■ Your goal ■
Give the data back exactly. Leave out any images.

═══ The data

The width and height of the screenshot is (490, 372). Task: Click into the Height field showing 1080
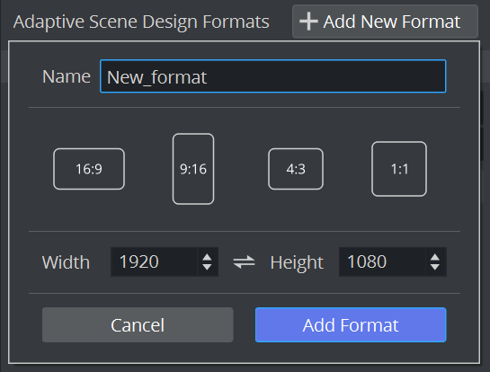[x=382, y=261]
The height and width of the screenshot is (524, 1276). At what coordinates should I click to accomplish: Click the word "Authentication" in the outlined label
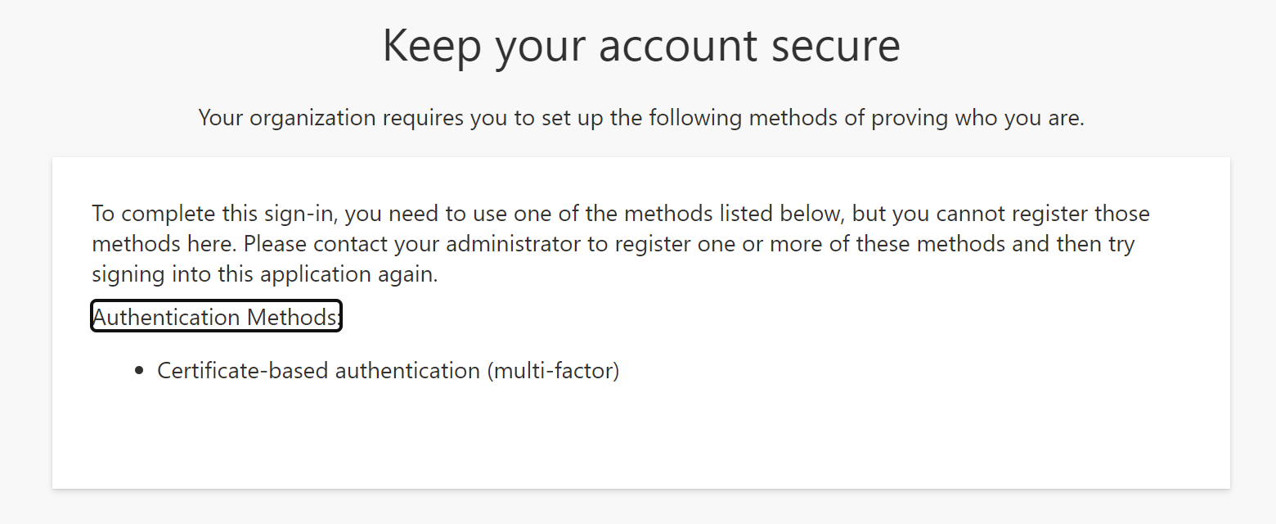[166, 317]
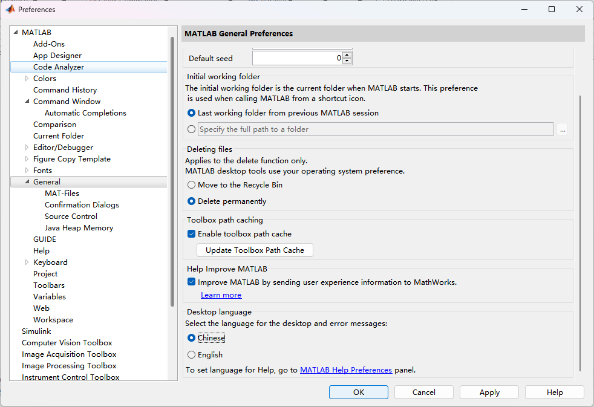
Task: Expand the Keyboard tree node
Action: tap(27, 262)
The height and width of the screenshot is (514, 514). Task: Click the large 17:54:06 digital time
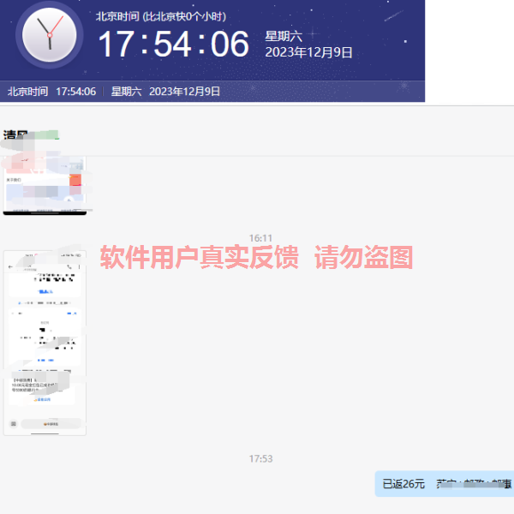click(172, 45)
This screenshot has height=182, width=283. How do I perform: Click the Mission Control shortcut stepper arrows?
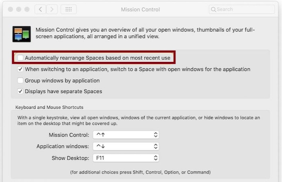[x=155, y=135]
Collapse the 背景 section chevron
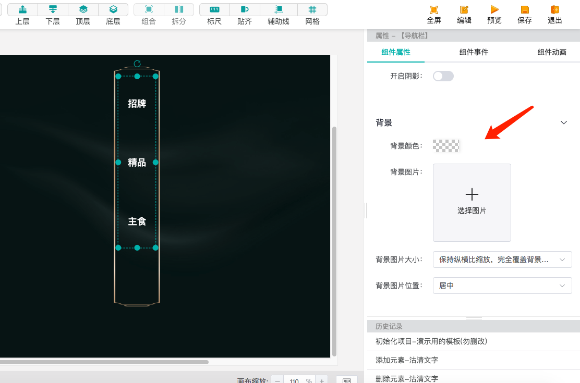 point(564,122)
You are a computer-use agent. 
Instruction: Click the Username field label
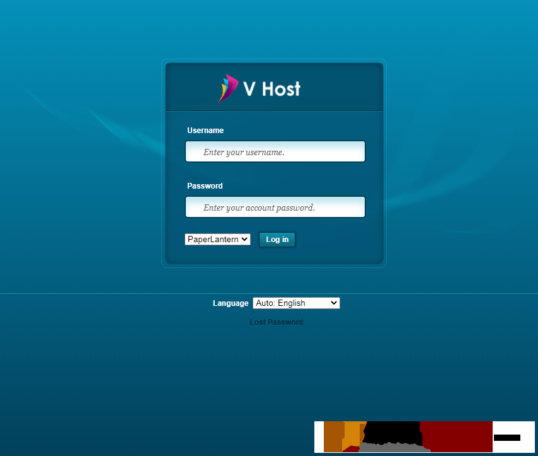tap(205, 131)
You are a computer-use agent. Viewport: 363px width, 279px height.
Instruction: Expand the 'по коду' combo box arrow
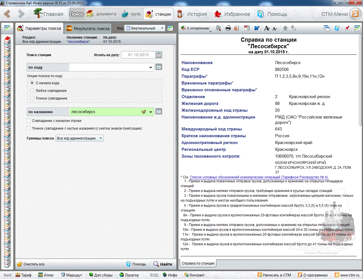[x=151, y=67]
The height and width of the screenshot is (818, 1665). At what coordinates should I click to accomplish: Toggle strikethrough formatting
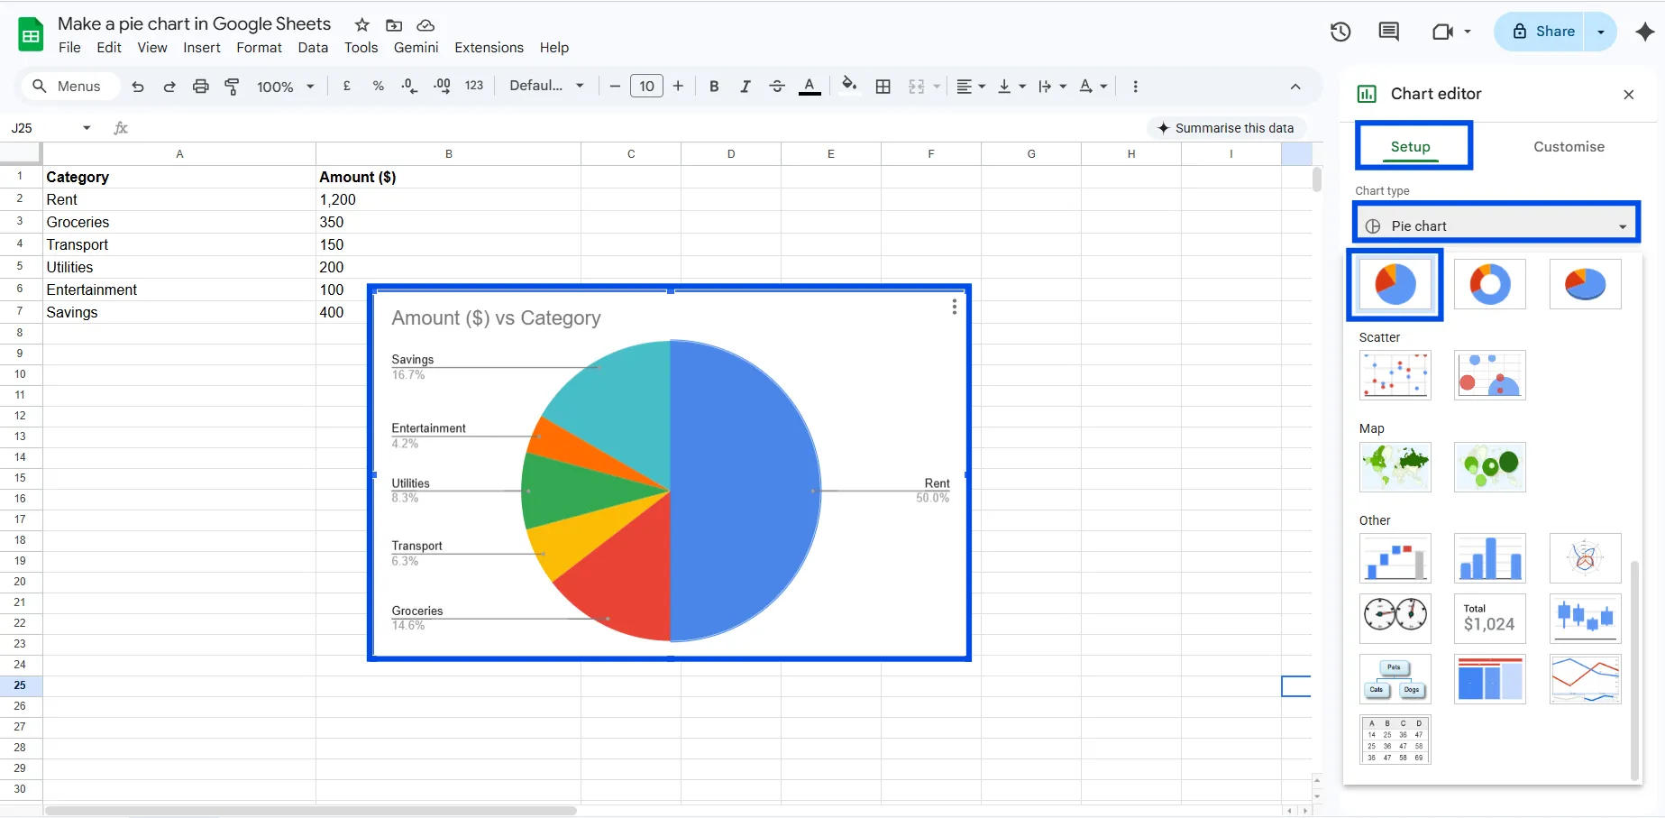point(776,87)
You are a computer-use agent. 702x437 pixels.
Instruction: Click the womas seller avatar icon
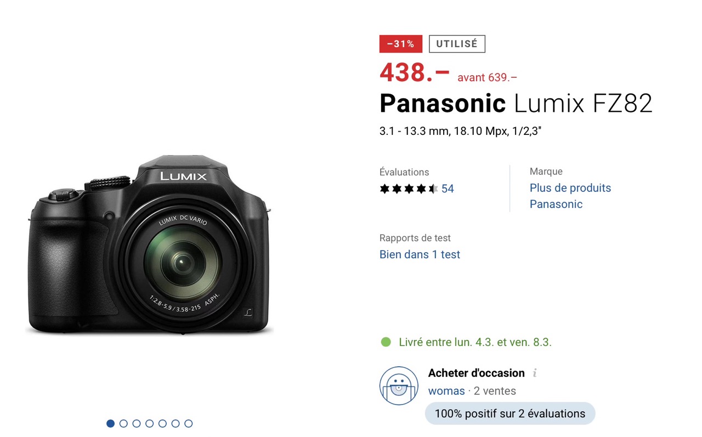pyautogui.click(x=399, y=385)
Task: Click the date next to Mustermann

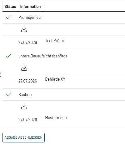Action: pos(28,120)
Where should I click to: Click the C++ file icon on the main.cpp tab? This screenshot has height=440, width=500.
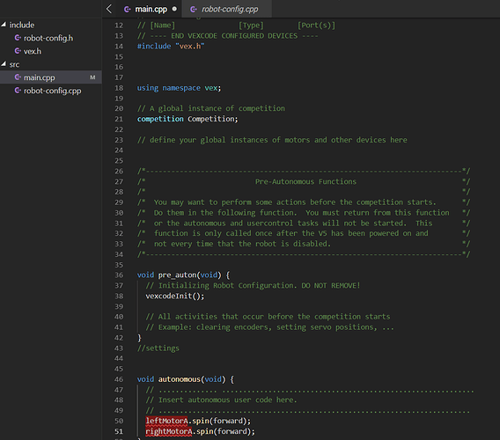click(x=128, y=10)
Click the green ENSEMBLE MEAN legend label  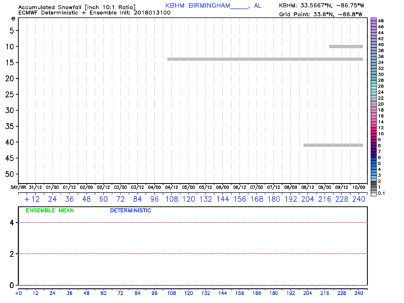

══════

■ Exercise solution ■
The width and height of the screenshot is (490, 372). Task: Click into the Height field showing 1080
[x=382, y=261]
The height and width of the screenshot is (524, 1276). At what coordinates should I click to accomplish: Click the word "Authentication" in the outlined label
[166, 317]
Task: Expand the Keyboard tree node
Action: tap(27, 262)
The height and width of the screenshot is (514, 514). Task: Click the large 17:54:06 digital time
click(172, 45)
This screenshot has height=182, width=283. How do I perform: Click the Mission Control shortcut stepper arrows?
[x=155, y=135]
Collapse the 背景 section chevron
 point(564,122)
You are a computer-use agent. 
Instruction: Click the Username field label
tap(205, 131)
You are a computer-use agent. Viewport: 363px width, 279px height.
Instruction: Expand the 'по коду' combo box arrow
[x=151, y=67]
The height and width of the screenshot is (818, 1665). At what coordinates should I click to accomplish: Toggle strikethrough formatting
point(776,87)
You are a computer-use agent. 702x437 pixels.
Instruction: Click the womas seller avatar icon
pyautogui.click(x=399, y=385)
Task: Click the date next to Mustermann

Action: pos(28,120)
Where should I click to: Click the C++ file icon on the main.cpp tab? This screenshot has height=440, width=500.
click(x=128, y=10)
Click the green ENSEMBLE MEAN legend label  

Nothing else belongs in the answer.